- Task item -
Give back the whole listing word for word and skip each picture.

- Supplied entries -
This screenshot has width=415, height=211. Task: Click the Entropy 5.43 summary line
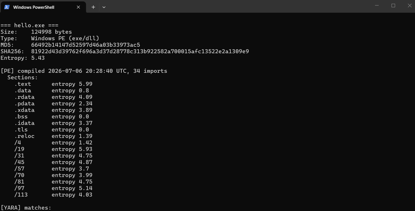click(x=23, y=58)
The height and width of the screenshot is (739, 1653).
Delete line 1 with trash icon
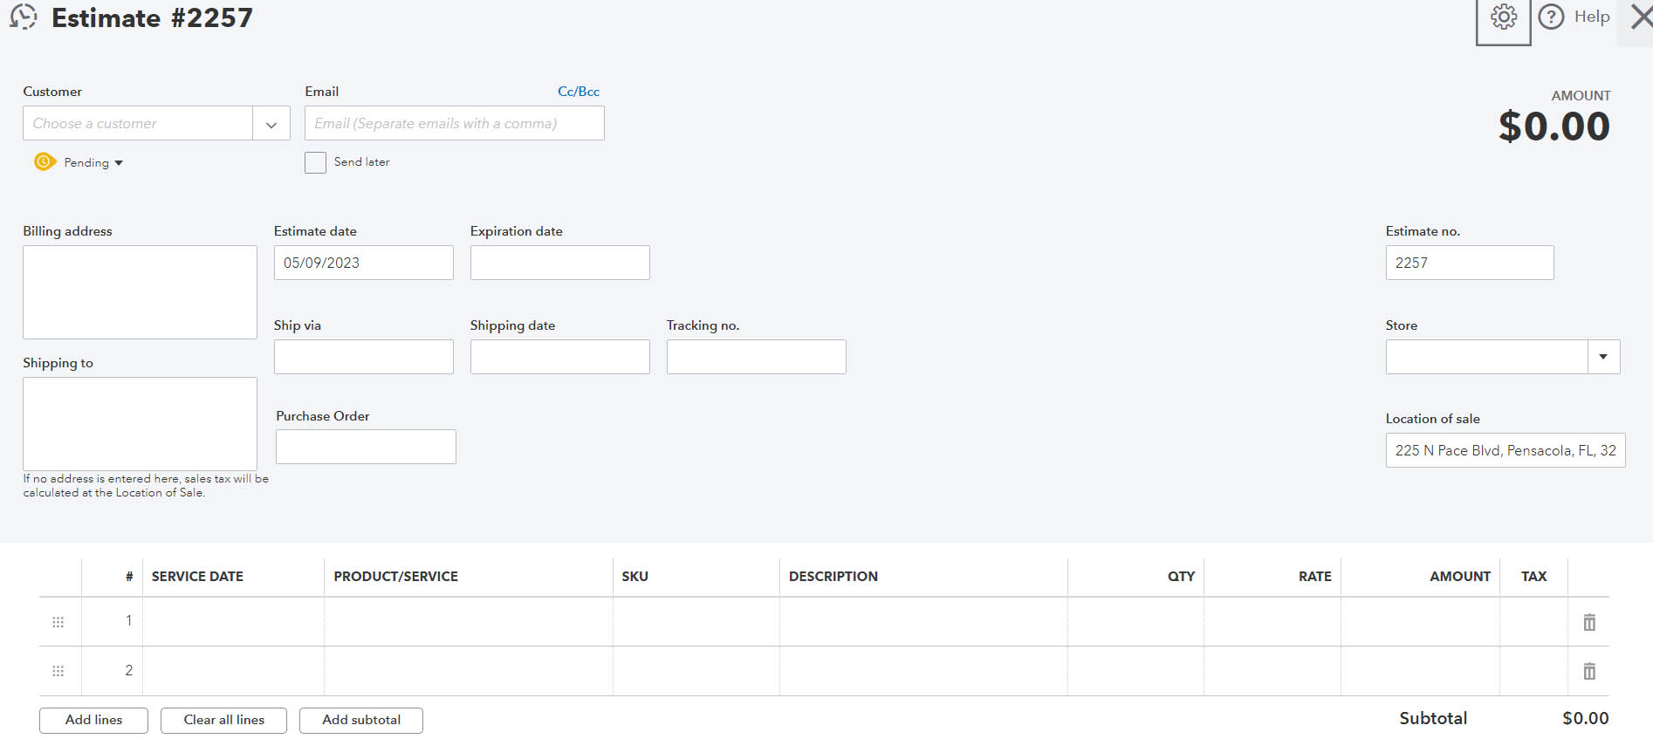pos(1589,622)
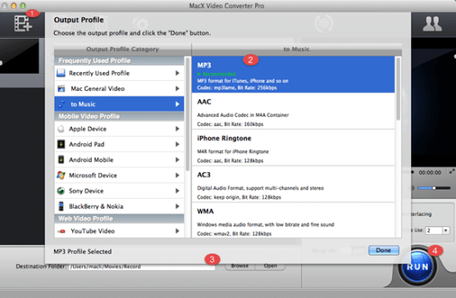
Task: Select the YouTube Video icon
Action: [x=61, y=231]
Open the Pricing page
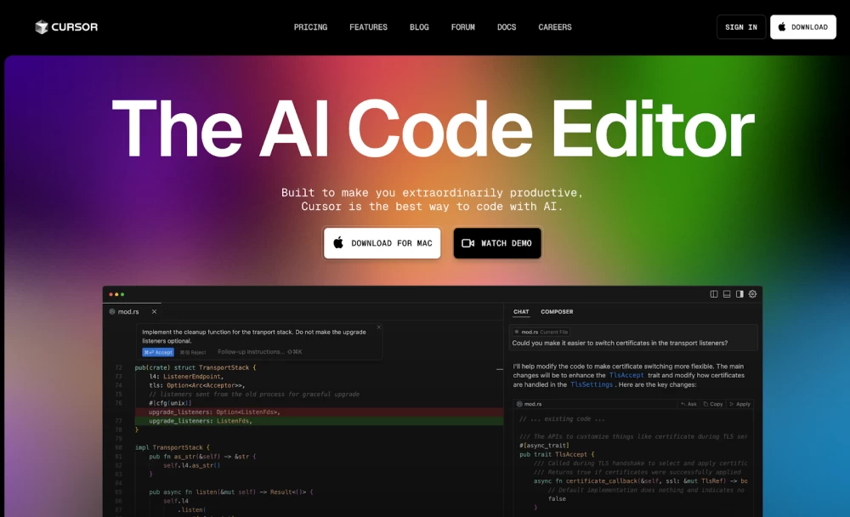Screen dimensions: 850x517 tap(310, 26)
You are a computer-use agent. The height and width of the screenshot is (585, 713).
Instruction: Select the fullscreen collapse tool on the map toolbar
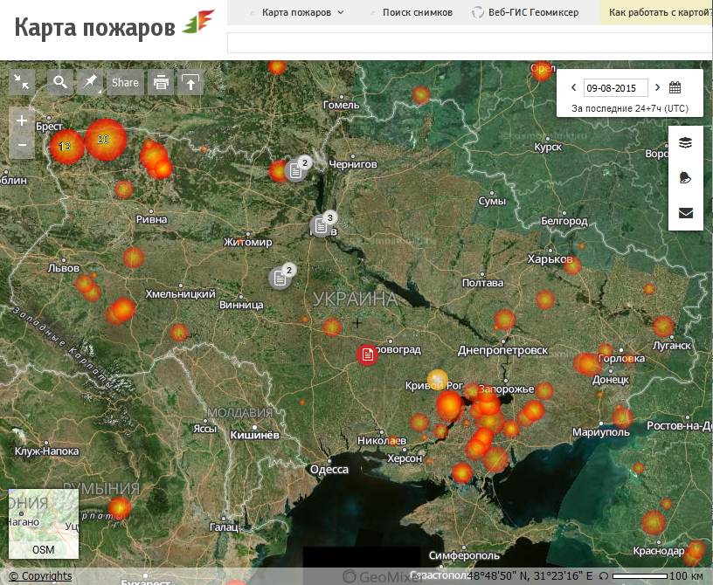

- Task result -
This screenshot has width=415, height=211. Task: Click the Entropy 5.43 summary line
click(x=23, y=58)
The height and width of the screenshot is (739, 1653).
Delete line 1 with trash icon
pos(1589,622)
Task: Select the YouTube Video icon
Action: [x=61, y=231]
Open the Pricing page
Screen dimensions: 850x517 tap(310, 26)
You are a computer-use agent. The height and width of the screenshot is (585, 713).
Instruction: Select the fullscreen collapse tool on the map toolbar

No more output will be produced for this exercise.